Saved entries:
※ ※ ※

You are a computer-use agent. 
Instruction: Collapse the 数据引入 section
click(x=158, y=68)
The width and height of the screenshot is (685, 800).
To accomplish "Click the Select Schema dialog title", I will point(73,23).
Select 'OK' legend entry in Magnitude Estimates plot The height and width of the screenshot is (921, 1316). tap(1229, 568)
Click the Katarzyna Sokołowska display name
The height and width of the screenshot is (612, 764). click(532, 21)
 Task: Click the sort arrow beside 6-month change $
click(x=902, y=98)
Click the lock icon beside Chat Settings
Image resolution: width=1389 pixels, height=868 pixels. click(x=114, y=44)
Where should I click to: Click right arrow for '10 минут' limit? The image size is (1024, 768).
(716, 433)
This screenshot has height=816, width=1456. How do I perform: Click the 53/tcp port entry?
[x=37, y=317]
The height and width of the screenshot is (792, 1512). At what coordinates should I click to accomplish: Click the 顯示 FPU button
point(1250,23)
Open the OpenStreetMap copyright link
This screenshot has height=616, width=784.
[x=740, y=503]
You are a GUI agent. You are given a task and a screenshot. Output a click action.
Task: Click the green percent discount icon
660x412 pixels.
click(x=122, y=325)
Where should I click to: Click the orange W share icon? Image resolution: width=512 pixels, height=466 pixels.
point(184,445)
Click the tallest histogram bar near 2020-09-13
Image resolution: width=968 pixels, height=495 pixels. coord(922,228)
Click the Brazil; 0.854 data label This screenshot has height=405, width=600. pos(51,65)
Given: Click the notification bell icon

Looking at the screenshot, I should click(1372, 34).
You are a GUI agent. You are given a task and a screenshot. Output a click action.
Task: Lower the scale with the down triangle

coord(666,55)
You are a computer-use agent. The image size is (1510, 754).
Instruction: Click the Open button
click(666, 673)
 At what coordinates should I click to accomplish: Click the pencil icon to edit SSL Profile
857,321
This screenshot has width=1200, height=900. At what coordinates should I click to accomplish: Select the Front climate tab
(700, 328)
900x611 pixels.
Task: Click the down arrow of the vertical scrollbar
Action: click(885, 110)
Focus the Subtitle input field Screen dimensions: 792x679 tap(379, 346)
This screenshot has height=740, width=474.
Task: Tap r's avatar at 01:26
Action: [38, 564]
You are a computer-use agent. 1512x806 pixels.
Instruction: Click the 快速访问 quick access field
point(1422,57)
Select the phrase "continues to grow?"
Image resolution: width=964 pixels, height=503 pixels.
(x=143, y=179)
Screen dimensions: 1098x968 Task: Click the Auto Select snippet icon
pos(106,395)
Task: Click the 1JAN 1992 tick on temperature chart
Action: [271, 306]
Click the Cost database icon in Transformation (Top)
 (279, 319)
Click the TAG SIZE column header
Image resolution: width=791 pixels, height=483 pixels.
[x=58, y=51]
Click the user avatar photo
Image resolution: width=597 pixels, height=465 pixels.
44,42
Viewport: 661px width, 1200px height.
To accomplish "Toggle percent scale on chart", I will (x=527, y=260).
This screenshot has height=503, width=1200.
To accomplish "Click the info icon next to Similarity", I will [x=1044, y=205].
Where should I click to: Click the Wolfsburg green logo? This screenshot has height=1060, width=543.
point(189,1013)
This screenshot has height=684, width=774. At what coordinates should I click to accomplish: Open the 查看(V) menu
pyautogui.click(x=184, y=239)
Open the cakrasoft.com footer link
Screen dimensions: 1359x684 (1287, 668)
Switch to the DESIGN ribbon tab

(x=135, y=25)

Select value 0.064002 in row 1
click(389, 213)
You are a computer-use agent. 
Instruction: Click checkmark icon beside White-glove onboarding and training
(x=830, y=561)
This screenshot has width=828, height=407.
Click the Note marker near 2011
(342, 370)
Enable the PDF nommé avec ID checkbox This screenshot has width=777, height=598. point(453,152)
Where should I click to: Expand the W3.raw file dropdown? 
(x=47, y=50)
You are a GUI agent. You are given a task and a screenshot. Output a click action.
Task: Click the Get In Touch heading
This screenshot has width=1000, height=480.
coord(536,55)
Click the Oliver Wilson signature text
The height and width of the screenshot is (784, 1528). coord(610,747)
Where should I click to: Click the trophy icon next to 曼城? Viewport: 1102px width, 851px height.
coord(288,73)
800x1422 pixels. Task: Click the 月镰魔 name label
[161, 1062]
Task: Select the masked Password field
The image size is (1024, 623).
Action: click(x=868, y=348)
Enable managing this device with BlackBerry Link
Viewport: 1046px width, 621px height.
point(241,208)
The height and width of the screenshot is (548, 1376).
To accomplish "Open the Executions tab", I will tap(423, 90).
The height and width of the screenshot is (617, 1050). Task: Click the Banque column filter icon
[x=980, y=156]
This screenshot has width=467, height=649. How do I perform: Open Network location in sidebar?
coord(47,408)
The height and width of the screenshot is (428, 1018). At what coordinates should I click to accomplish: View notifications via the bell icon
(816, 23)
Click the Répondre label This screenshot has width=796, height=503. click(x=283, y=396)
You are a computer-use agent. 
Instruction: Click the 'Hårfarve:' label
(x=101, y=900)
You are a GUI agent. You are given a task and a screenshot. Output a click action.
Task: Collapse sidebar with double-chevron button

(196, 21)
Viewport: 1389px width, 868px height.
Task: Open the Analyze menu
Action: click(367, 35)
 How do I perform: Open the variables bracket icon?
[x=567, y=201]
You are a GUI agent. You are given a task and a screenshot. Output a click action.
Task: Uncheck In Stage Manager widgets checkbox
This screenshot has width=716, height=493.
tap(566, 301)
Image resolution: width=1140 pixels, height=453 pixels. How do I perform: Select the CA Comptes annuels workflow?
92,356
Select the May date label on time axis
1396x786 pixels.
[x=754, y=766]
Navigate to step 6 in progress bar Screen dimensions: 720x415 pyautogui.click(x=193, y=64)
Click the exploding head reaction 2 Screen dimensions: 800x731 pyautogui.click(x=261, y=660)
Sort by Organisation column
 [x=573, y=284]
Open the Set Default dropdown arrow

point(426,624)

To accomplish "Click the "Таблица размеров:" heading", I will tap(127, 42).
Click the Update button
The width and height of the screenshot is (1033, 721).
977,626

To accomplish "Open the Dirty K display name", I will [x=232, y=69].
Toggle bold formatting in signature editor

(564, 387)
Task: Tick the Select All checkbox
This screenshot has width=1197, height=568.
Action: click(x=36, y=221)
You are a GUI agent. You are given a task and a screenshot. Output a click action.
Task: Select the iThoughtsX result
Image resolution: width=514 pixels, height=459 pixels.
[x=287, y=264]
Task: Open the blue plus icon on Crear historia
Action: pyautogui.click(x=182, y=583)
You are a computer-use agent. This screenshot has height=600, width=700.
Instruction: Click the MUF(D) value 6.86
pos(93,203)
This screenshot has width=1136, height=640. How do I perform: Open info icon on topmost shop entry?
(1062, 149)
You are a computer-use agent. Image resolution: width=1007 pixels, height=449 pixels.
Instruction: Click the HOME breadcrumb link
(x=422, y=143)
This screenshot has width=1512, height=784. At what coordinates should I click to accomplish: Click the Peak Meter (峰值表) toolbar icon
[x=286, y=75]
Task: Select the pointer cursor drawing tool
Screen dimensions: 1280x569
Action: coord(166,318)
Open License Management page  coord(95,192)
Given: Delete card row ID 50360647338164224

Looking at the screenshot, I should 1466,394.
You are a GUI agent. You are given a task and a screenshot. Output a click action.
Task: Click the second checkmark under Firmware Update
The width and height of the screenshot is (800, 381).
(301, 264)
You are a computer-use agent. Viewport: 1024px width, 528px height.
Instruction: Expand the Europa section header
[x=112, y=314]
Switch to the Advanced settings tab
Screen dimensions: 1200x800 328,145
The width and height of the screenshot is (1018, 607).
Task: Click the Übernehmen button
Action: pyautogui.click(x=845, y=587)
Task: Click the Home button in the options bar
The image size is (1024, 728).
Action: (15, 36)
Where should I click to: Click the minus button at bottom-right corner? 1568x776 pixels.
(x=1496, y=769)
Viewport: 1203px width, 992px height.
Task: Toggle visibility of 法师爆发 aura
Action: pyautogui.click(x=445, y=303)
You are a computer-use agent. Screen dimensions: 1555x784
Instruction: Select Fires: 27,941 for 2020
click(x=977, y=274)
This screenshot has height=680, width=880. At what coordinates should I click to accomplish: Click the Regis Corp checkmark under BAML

※ ※ ※

Exercise description: As the answer, set down only the lines from the data above between the one holding "Task: Tick the Select All checkbox" and the one holding "Task: Select the iThoughtsX result", inclusive, exactly as they read.

Answer for this exercise:
Task: Tick the Select All checkbox
This screenshot has width=1197, height=568.
Action: click(x=36, y=221)
You are a GUI agent. You are given a task and a screenshot. Output a click action.
Task: Select the iThoughtsX result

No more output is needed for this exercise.